- _WORK ITEM_:
Start at the first line of the material. Repeat each line exactly through the one containing "Open Need for Speed Heat title link", then stop.

- _THE DATA_:
※

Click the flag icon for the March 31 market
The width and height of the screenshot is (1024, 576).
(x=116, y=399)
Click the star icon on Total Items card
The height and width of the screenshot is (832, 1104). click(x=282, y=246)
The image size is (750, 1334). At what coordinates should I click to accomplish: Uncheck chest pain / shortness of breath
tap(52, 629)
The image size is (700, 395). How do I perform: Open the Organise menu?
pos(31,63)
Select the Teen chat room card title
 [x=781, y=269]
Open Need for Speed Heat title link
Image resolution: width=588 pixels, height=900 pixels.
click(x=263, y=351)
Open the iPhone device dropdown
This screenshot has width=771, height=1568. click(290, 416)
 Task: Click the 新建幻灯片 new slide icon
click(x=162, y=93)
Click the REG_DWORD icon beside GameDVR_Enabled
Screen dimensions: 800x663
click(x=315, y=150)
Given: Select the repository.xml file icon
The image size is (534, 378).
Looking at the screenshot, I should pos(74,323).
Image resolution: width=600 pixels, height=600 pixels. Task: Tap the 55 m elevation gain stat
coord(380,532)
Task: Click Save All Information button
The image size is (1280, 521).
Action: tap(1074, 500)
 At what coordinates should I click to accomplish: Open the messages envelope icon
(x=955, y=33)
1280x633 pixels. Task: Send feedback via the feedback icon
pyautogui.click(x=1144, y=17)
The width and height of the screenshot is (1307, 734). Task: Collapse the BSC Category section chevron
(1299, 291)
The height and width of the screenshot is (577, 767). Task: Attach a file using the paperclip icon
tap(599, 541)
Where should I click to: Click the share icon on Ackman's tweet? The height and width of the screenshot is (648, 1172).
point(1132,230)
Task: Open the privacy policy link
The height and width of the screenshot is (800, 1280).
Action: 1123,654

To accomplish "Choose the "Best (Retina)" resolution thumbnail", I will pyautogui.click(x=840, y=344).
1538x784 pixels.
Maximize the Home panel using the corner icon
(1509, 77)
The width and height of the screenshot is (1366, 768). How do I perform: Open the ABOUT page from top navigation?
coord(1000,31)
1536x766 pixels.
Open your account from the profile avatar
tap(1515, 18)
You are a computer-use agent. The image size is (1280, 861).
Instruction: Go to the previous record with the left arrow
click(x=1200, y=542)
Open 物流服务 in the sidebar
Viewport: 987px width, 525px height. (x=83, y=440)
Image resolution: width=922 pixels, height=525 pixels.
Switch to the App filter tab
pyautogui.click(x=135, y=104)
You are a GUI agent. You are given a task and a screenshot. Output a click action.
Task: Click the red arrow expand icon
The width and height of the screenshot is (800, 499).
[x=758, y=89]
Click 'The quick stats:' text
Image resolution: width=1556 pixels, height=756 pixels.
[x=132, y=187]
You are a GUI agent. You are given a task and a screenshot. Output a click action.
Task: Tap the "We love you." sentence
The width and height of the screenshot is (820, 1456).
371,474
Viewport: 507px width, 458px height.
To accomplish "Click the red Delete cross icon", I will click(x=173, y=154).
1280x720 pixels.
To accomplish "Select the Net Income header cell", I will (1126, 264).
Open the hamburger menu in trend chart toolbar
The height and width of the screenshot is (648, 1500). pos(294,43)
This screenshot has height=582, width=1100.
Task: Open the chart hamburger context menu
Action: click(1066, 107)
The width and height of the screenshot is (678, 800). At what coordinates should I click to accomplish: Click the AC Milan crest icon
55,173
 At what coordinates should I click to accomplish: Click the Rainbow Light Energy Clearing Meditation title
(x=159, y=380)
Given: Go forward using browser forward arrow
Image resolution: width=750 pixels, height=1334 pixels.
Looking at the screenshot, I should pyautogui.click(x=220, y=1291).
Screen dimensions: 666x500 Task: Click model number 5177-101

※

- _ANSWER BOX_:
Click the flag icon for the March 31 market
The width and height of the screenshot is (1024, 576).
(x=116, y=399)
Click the star icon on Total Items card
The height and width of the screenshot is (832, 1104). click(x=282, y=246)
The image size is (750, 1334). At what coordinates should I click to accomplish: Uncheck chest pain / shortness of breath
tap(52, 629)
The image size is (700, 395). How do I perform: Open the Organise menu?
pos(31,63)
Select the Teen chat room card title
 [x=781, y=269]
Open Need for Speed Heat title link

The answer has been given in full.